Might be a nice way to get into WASM development, but 4 colors sounds very limiting. Ok, I know the original Game Boy made do with only 4 "colors" (but that was on a black and white display where you probably couldn't have told the difference if there would have been more "shades of gray"), and the Game Boy Color showed these games using a palette of 4 colors, but actually even that device could show 56 colors at the same time!
It's a little bit more complicated than that. The system is limited to displaying 4 colors at once, but the palette can change at any time. Check out what Phantom Shift does with a dynamic two color palette.
The idea of the 4 colors and 160x160 screen is, from my pov, to focus on the gameplay more than the graphics. A lot of people get stopped from attempting to make games because their art skills suck, this removes that element from being an issue.
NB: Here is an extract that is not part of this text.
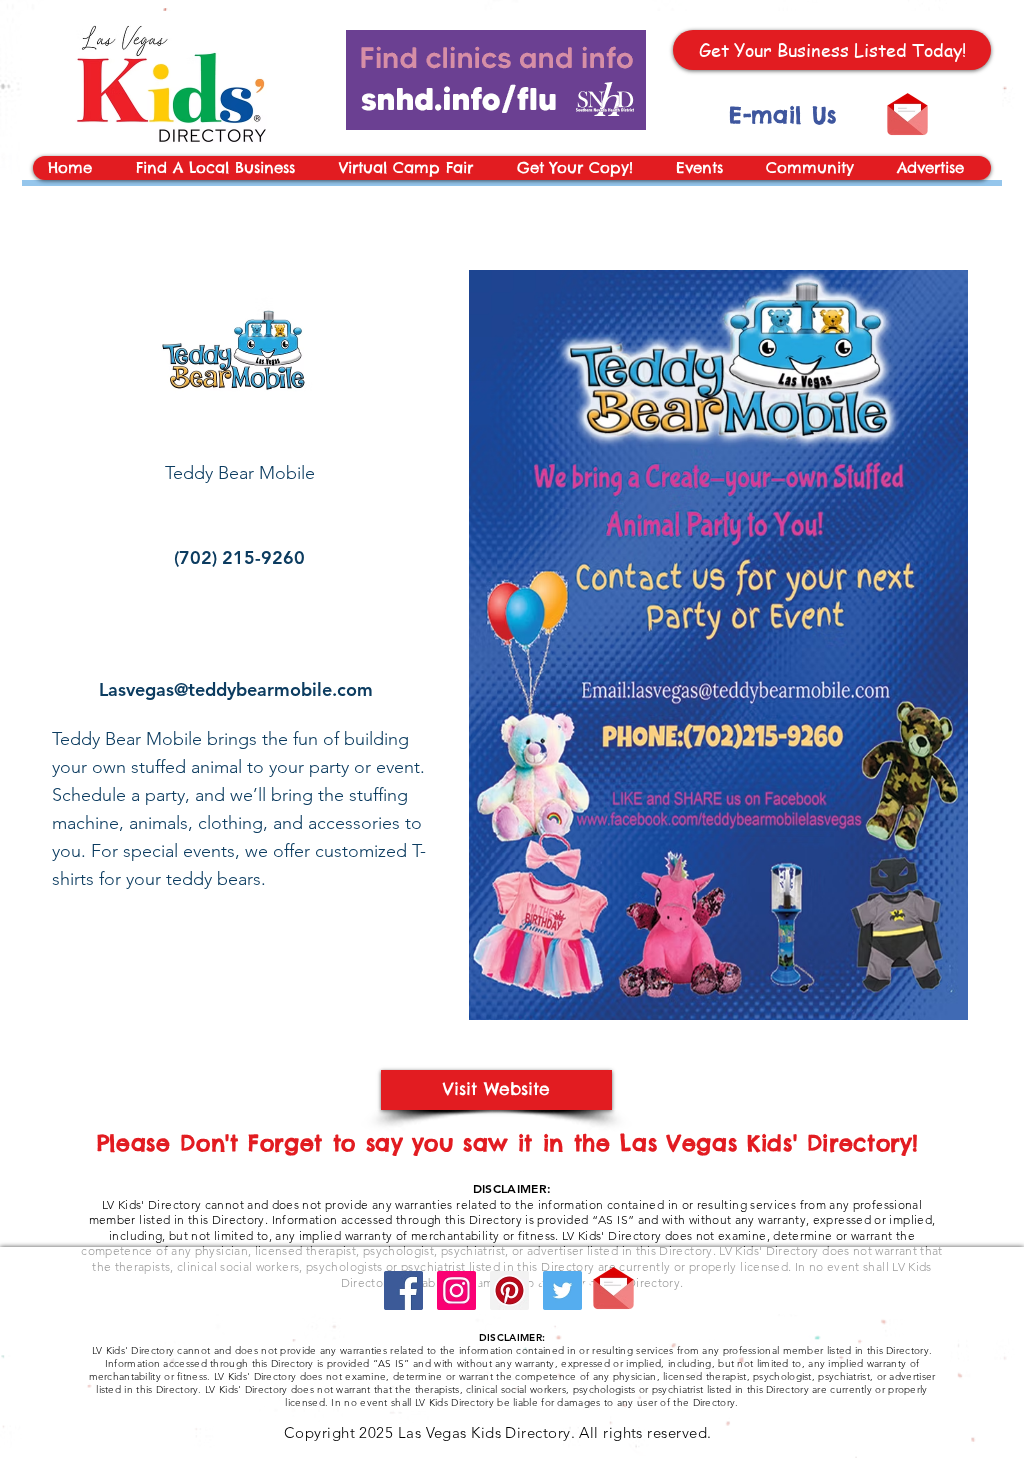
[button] (705, 168)
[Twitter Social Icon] (562, 1290)
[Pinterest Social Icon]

> A lot of people get stopped from attempting to make games because their art skills suck
As a developer with no art skills myself, I can sympathize with that. But I think that is already taken care of by the low-res display - making pixel art is (in my experience) a lot easier than higher-resolution art. I don't think having 8, 16 or 32 colors instead of just 4 really makes an impact on the art skills required for a game...
OTOH, the PlayDate is a hardware device, so using a monochrome LCD makes sense for cost saving and power consumption reasons. But, even for a hardware device, once you decide you want to have a color screen, in this day and age there is no real (technical) reason anymore to limit the number of colors.
> so using a monochrome LCD makes sense for cost saving and power consumption reasons
The Sharp Memory LCD used in the Playdate is more expensive than a similarly sized IPS LCD. Whilst power consumption was probably a consideration, the main justification was to impose a deliberate game design constraint IMHO.
I agree, I think it’s more of a novelty reason, just a constraint for the sake of encouraging creativity / not just being another place for the same things we already have.